• [Directive]
Please rewrite every line of the data between the lines holding "Open the App" and "will [1461, 225].", inclusive, leaving nothing out. Shift each coordinate in the answers up by 107.

--- Start of Working data ---

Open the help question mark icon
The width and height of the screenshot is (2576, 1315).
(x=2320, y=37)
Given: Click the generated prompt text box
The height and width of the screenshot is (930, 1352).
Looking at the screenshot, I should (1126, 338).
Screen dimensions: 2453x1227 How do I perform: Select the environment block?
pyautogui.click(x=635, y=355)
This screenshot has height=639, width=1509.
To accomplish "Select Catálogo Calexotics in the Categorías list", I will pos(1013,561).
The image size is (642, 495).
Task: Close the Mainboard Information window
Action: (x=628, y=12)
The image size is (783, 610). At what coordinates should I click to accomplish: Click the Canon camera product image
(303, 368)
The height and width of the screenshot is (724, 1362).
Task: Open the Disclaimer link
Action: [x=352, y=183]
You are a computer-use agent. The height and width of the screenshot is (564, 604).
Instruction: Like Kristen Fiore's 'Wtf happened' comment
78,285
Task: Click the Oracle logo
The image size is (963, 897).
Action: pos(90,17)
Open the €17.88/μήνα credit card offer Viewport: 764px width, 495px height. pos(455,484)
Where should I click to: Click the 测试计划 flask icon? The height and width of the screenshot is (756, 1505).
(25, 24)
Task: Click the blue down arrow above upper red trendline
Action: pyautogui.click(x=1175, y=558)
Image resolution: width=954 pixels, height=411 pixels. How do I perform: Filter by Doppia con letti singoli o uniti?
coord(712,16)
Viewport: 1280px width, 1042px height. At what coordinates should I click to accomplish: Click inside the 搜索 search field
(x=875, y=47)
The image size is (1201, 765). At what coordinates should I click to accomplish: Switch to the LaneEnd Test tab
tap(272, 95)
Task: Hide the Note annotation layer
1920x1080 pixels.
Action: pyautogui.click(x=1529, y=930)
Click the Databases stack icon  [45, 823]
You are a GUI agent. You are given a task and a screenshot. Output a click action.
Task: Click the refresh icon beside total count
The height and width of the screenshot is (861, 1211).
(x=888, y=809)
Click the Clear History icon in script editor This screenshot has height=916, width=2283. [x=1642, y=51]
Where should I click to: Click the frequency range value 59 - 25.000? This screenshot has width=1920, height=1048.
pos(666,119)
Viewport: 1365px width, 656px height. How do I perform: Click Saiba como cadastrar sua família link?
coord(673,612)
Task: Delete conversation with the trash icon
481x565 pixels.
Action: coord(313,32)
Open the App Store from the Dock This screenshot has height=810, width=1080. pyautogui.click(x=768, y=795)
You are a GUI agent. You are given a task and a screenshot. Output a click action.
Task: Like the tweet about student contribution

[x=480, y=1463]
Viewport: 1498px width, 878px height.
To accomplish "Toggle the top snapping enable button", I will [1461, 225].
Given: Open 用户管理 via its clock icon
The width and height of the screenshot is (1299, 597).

--- End of Working data ---

• [Expected answer]
Open the App Store from the Dock This screenshot has height=810, width=1080. pyautogui.click(x=875, y=902)
You are a GUI agent. You are given a task and a screenshot. Output a click action.
Task: Like the tweet about student contribution

[x=587, y=1570]
Viewport: 1498px width, 878px height.
To accomplish "Toggle the top snapping enable button", I will [1568, 332].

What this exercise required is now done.